(1894 - 1968)
Roy De Maistre
Garden under snow at Ecclestone Street, Pimlico, 1947
oil on canvas
Miss Doris de Mestre Fisher, United Kingdom, acquired directly from the artist
Thence by descent
Caroline de Mestre Walker, United Kingdom
Caroline de Mestre Walker has been co-copyright holder on de Maistre’s work since 1975 and has generously donated her Roy de Maistre archive and papers to the Art Gallery of New South Wales.
After leaving Australia in 1930, Roy de Maistre settled in London, occupying several residences before achieving a permanent home and studio at 13 Eccleston Street in 1937. Partly funded by Sydney Butler – daughter of Samuel Courtauld, first wife of the politician Rab Butler, and generous patron of de Maistre – De Maistre maintained the property by renting rooms to friends and patrons such as Patrick White, Lucy Dynevor (daughter of John Rothenstein) and others.1 Friends variously described de Maistre’s studio as ‘his finest work’; ‘an Aladdin’s cave’; ‘a theatre of his actions and a repository of his whole life’; ‘a brilliant orchestration of cluttered objects’; ‘a dream world’ and ‘an oasis’, stimulating the visual senses and enlivened by flowers and exotic perfume discs.2 Significantly, the largest section of de Maistre’s oeuvre comprises interiors of his studio.
Garden under snow at Ecclestone Street, Pimlico, 1947 offers a rare depiction of the studio garden.
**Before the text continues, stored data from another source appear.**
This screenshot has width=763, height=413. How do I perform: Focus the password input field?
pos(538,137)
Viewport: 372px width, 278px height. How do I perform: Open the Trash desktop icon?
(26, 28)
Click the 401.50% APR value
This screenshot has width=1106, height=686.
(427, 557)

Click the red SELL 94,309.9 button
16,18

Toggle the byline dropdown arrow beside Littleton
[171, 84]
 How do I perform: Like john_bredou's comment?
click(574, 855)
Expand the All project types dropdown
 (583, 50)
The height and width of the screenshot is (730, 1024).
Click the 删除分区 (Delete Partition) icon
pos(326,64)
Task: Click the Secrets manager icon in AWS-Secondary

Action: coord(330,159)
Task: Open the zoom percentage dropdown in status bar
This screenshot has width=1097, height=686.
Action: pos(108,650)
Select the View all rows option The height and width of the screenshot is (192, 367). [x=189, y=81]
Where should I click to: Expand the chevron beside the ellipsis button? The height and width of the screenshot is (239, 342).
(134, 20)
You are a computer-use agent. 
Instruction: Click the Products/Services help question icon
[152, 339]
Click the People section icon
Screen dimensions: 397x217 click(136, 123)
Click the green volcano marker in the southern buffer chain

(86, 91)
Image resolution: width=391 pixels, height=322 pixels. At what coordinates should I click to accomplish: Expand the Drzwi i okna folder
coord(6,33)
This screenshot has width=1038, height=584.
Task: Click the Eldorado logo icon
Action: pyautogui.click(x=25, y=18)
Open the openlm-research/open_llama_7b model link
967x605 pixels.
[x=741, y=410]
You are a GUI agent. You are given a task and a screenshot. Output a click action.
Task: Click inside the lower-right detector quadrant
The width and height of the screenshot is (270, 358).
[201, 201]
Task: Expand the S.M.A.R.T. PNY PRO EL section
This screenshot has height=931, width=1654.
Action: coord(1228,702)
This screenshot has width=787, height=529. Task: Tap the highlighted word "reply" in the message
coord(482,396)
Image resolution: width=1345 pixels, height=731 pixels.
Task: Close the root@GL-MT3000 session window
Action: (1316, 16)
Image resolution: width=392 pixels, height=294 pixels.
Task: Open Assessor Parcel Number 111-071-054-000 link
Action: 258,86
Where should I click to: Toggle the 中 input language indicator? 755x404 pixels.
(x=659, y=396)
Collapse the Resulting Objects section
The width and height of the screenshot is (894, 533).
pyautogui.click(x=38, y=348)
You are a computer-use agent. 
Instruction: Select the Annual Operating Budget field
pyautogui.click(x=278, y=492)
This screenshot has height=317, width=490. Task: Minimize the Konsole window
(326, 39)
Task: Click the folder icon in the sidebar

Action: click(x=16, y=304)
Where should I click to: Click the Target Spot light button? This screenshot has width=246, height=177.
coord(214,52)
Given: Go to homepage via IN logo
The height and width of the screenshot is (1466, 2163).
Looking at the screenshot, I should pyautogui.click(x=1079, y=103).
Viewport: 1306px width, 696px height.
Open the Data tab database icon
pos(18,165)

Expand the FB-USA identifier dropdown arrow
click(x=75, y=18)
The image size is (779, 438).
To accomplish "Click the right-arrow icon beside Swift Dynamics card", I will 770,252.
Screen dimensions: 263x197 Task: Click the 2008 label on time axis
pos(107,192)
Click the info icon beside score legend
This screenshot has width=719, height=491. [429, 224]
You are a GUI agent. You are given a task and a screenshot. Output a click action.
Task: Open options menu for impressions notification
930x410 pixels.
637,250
Although the subject appears mundane (a backyard), de Maistre has partially stylised it, emphasising the circular shapes of the central bowl, table and background pots and introducing the parallel lines on the left. In contrast to the more painterly surrounds, the robin is a roughly sketched diagram. The red-brown colour palette contrasted with white is unusual in de Maistre’s usual brighter, more carefully modulated and harmonised colour repertoire, but evocative of the bleakness of winter. The picture plane is tilted towards the viewer in the foreground giving the painting a feeling of instability, a sense of seizing the moment – capturing the fleeting scene of the red bird against the white snow. John Rothenstein described de Maistre as staying ‘mostly indoors’3 and this is captured in the work where the outdoors looks about to slide into the viewer’s interior space.
De Maistre’s studio interiors are a suite of structured images with precise arrangements of tables, vases, lamps, flowers and other artifacts thoughtfully placed and meticulously depicted. In striking contrast, Garden under snow at Eccleston Street, Pimlico offers a rare, alternative glimpse into the artist’s informal backyard that could belong to any of us.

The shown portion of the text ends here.